Provided passage |

□ □ □ □

On Mother's Day, the more fortunate among us celebrate the presence or memory of the women who nurtured us through good times and bad. Retailers offer many opportunities to buy flowers, jewelry, cards, candies or other tokens of love.

But one local mother’s love for children whose own mothers are absent is redefining the concept of maternal giving.

Last year, through her job at a Coweta County pharmacy, Vanessa Brown got to know a woman and her young foster child, Gabby. A Fayetteville native, Brown is married with three daughters. She had a natural affinity for Gabby, whom she calls “the sweetest, tiny 3-year-old I ever met.”

Once when Vanessa embraced the little girl and told her, “I could just hug you all day,” Gabby whispered in her ear, “You can.”

“It kind of broke my heart,” Vanessa says, having heard about the struggles that foster children go through when they are taken from their homes due to neglect or abuse.

□ □ □ □

Data shown |

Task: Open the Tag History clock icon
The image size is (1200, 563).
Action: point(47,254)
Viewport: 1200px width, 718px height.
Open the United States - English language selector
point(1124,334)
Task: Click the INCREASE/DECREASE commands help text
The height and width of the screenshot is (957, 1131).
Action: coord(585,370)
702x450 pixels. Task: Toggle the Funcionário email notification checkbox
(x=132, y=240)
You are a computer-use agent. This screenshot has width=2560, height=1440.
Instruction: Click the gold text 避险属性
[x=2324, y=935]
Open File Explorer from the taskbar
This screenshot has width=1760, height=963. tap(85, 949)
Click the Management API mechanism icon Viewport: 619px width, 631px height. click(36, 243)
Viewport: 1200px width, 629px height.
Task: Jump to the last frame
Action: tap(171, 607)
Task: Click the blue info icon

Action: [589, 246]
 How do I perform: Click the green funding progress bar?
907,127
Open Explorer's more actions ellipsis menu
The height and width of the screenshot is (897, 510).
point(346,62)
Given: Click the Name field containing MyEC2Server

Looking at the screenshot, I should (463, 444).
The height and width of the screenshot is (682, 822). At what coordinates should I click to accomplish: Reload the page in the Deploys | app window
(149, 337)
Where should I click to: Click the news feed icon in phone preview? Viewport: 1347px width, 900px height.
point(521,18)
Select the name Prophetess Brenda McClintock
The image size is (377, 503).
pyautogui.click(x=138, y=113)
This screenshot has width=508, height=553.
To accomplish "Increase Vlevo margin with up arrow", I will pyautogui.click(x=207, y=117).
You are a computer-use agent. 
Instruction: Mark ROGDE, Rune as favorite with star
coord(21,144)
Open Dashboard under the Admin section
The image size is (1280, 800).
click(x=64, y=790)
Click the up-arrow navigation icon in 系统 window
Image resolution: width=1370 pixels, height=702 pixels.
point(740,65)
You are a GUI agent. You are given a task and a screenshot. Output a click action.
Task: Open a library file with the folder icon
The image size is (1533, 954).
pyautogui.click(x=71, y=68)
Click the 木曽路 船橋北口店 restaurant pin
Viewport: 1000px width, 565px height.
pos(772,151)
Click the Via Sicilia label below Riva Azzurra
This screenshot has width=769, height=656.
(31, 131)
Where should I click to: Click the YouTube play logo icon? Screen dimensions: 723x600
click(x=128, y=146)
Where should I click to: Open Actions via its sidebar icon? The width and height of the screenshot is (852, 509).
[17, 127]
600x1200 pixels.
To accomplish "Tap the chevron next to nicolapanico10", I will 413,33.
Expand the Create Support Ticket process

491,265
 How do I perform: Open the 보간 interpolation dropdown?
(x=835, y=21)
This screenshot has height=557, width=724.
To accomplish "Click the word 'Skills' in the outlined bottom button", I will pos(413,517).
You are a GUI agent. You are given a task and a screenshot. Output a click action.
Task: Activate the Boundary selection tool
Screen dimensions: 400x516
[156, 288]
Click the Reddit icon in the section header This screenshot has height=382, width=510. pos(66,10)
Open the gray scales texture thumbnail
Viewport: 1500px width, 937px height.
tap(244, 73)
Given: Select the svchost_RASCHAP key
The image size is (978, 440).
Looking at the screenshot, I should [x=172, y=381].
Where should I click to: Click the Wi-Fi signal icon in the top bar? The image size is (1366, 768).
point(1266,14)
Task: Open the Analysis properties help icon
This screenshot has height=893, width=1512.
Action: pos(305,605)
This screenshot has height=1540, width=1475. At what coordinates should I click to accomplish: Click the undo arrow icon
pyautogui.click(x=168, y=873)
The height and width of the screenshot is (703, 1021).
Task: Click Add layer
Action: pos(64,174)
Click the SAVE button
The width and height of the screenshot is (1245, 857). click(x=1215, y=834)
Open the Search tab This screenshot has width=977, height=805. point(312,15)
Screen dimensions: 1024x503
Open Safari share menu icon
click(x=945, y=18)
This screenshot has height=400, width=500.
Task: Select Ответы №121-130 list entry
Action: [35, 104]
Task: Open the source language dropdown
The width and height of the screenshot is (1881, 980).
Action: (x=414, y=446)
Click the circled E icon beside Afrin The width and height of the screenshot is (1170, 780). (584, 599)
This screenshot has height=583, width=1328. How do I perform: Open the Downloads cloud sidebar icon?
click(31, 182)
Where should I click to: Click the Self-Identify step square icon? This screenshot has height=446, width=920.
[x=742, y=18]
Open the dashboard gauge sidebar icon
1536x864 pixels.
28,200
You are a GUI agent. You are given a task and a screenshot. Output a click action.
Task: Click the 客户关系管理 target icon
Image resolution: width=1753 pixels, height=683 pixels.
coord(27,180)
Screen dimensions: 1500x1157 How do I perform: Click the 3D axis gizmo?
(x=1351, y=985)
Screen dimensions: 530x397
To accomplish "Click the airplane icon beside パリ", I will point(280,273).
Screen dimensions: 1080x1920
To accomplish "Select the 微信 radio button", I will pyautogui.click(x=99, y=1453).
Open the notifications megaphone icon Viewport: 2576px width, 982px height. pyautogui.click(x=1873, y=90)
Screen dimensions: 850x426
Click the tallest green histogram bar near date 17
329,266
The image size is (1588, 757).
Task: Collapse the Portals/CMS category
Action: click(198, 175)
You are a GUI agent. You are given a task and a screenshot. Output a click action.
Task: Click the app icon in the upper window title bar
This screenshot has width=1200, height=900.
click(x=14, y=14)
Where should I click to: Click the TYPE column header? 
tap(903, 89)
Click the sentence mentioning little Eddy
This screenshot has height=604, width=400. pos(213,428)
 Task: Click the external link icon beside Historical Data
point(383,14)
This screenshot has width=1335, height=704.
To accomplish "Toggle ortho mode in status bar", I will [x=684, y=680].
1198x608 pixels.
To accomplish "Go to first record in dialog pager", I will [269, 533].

□ □ □ □

Set of tasks |
1) In the Mother's Day article, which tokens of love does the text say retailers offer to buy?
2) According to the Mother's Day article, what is Vanessa Brown a native of?
3) Pick up the Mother's Day article about Vanessa Brown and Gabby, and continue it from its last sentence.

Per-task outputs |
1) Flowers, jewelry, cards and candies.

2) Fayetteville.

3)
One of the things that upset her the most was learning that children who must be put into foster care often relocate with little warning, and are given only a plastic garbage bag to put a few belongings in.

“They already feel like they’re unwanted,” Vanessa says. “They definitely don’t need a trash bag…I wanted them to have something that was theirs.”

Vanessa, who was herself adopted, asked the Coweta Division of Family and Children Services if she could provide nicer bags for the children’s things, along with a stuffed animal for comfort whether the recipient was a newborn or a teenager. DFCS welcomed the help, so Vanessa then approached the owner of Kendra’s boutique in Newnan, who offered to support the project by donating and personalizing the bags at cost: $15 each.

Vanessa began fundraising through Facebook, naming the endeavor Gabby’s Gift. Gabby herself received the first completed bag, but Vanessa’s initial goal was to provide bags for all 114 children in Coweta’s foster care system within a year. She didn’t have to wait that long; donations poured in and she paid for the bags within six days.

Since January she has expanded her outreach to give bags to all of the foster children in Fayette and Heard counties. She has set her sights on the 84 children in Troup County next, and eventually to the remaining eight counties in DFCS Region 4. That’s a tall order, and she has a ways to go to get those underwritten.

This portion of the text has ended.